Goal of the exercise: Copy out all lines in the material below that contain the string "computer".
(Recorded information begins)
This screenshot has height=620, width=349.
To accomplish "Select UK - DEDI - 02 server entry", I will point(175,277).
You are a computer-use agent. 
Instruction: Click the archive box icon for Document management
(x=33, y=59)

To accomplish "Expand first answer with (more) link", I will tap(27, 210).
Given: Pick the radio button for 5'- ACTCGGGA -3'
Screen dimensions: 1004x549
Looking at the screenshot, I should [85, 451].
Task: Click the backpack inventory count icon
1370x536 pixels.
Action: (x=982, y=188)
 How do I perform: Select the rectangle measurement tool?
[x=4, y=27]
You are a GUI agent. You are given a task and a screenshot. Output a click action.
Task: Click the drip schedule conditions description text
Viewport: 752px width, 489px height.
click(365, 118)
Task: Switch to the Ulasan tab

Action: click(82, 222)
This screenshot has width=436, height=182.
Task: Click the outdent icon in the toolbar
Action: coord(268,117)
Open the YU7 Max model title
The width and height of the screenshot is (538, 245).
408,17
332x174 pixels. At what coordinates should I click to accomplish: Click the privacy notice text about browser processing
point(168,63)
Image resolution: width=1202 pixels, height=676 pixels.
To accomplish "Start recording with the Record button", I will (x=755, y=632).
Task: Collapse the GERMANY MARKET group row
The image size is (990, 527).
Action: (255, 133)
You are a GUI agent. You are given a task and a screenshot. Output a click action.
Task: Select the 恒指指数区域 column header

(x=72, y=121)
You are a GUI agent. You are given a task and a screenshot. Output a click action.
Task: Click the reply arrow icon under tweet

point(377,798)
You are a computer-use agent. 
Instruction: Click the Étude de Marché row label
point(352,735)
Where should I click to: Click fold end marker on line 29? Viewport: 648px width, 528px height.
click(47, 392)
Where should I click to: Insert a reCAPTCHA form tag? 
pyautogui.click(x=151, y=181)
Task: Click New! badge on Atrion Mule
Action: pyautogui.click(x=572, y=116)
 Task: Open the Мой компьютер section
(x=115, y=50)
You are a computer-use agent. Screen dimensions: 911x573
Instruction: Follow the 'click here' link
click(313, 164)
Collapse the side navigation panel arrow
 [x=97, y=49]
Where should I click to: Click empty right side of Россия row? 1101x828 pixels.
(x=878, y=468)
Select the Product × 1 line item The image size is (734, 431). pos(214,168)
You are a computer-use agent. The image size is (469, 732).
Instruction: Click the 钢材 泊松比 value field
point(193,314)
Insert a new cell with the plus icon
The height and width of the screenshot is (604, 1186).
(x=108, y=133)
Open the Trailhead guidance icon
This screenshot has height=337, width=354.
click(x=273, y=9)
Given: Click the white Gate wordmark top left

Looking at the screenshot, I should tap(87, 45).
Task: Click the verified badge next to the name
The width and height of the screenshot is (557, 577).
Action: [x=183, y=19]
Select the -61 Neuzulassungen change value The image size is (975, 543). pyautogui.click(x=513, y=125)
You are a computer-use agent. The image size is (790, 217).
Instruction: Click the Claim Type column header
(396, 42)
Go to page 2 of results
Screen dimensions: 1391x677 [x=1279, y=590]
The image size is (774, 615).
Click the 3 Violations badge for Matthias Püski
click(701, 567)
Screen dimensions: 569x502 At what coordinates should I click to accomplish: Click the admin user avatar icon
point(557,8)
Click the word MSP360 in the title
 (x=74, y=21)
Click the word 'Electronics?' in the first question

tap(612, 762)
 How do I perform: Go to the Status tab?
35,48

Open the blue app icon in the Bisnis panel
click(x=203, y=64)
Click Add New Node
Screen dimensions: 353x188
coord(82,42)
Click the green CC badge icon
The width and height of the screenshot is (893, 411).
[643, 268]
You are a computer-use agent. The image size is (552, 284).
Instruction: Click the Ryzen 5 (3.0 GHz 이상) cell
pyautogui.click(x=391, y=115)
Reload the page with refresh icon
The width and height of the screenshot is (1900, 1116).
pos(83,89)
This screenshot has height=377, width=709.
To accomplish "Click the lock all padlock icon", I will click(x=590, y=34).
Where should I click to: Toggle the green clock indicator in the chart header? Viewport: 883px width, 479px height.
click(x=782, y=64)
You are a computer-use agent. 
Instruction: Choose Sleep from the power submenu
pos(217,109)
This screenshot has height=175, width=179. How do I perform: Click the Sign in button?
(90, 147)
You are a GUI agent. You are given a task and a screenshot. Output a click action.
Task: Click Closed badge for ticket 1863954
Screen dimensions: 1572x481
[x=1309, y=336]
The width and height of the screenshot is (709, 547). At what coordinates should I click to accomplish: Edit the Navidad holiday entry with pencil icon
(Recorded information ends)
Response to this task:
You are a computer-use agent. 
You are a computer-use agent. 
You are a computer-use agent. Screen dimensions: 911x573
You are a computer-use agent. The image size is (469, 732).
You are a computer-use agent. The image size is (790, 217).
You are a computer-use agent. The image size is (552, 284).
You are a computer-use agent. 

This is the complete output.